* start Source document *

Over the past two years, I’ve gotten back into playing Dungeons & Dragons, the famous tabletop fantasy role-​playing game. As a software developer and musician, one of my favorite character classes to play is the bard, a magical and inspiring performer or wordsmith. The list of basic bardic spells includes Vicious Mockery, enchanting verbal barbs that have the power to psychically damage and disadvantage an opponent even if they don’t understand the words. (Can you see why this is so appealing to a coder?)

Mocking has a role to play in software testing as well, in the form of mock objects that simulate parts of a system that are too brittle, too slow, too complicated, or otherwise too finicky to use in reality. They enable discrete unit testing without relying on dependencies external to the code being tested. Mocks are great for databases, web services, or other network resources where the goal is to test what you wrote, not what’s out in the cloud” somewhere.

* end Source document *
* start Data supplied *

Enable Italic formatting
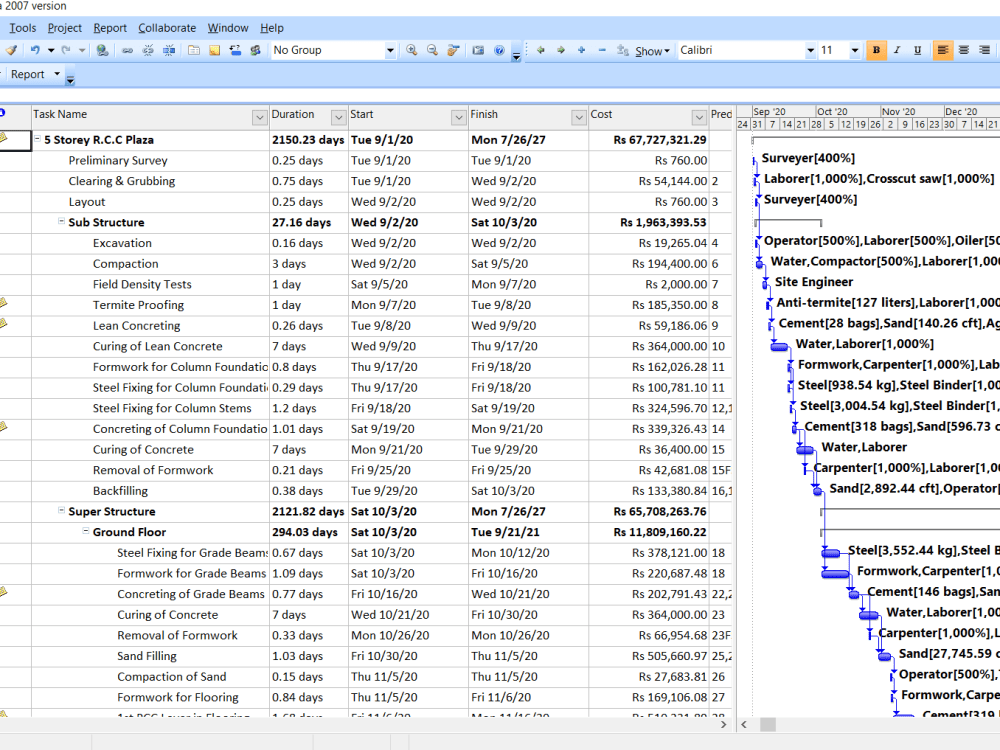Viewport: 1000px width, 750px height. click(x=897, y=48)
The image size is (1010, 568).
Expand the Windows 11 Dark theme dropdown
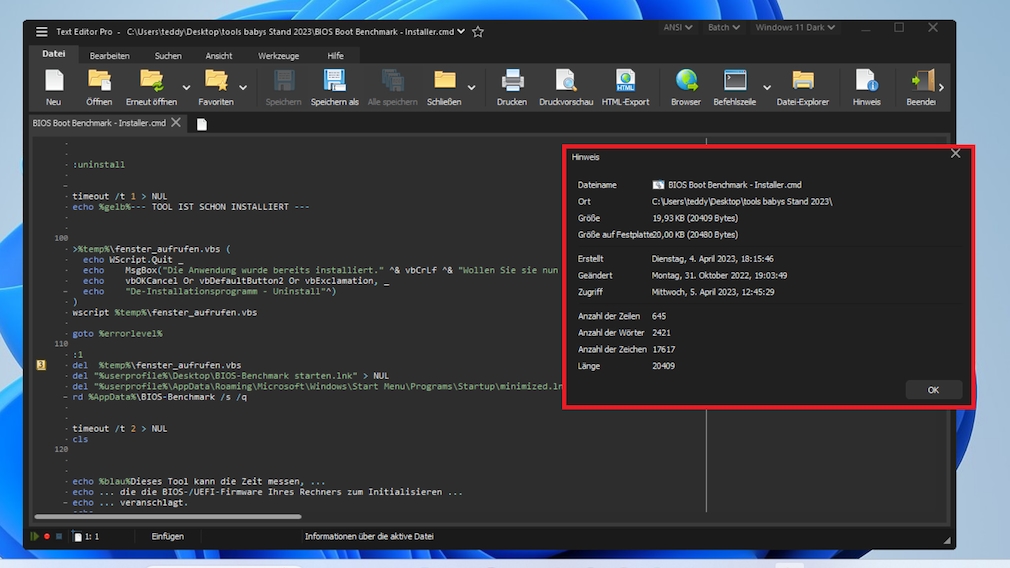[x=795, y=28]
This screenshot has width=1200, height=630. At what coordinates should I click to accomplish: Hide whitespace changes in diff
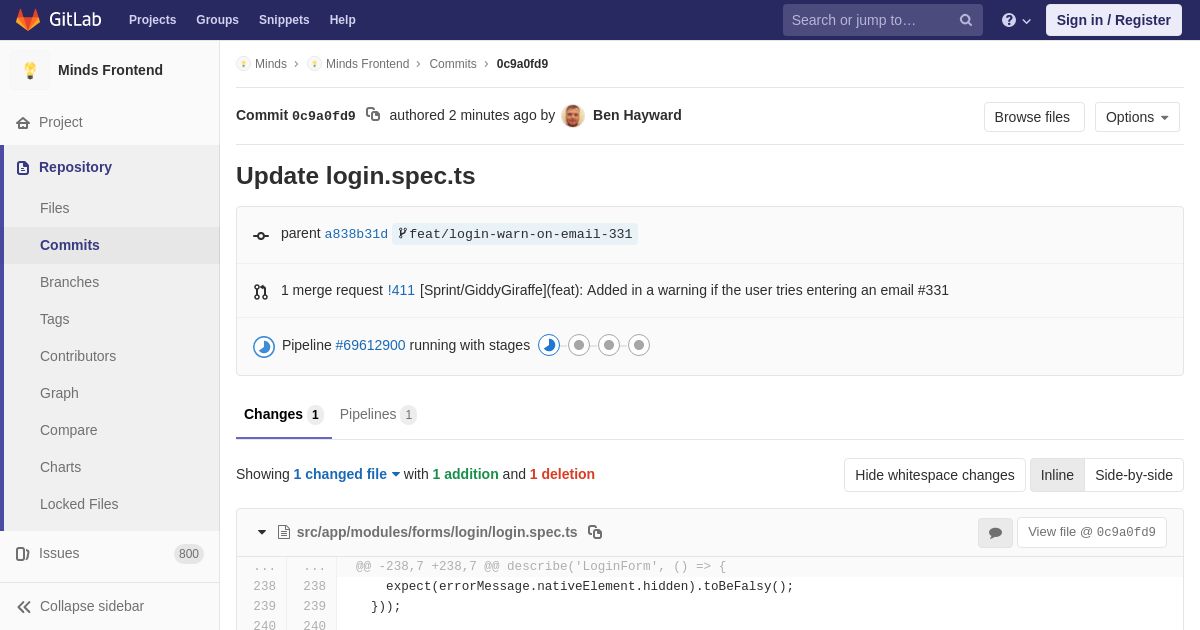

* end Data supplied *

What to work on:
A) Could you give the stretch from "Over the past" through "appealing to a coder?)" in the mocking article again, switching "wordsmith" to "storyteller"?
B) What does the mocking article say mock objects enable?

The replies:
A)
Over the past two years, I’ve gotten back into playing Dungeons & Dragons, the famous tabletop fantasy role-​playing game. As a software developer and musician, one of my favorite character classes to play is the bard, a magical and inspiring performer or storyteller. The list of basic bardic spells includes Vicious Mockery, enchanting verbal barbs that have the power to psychically damage and disadvantage an opponent even if they don’t understand the words. (Can you see why this is so appealing to a coder?)

B) Discrete unit testing without relying on dependencies external to the code being tested.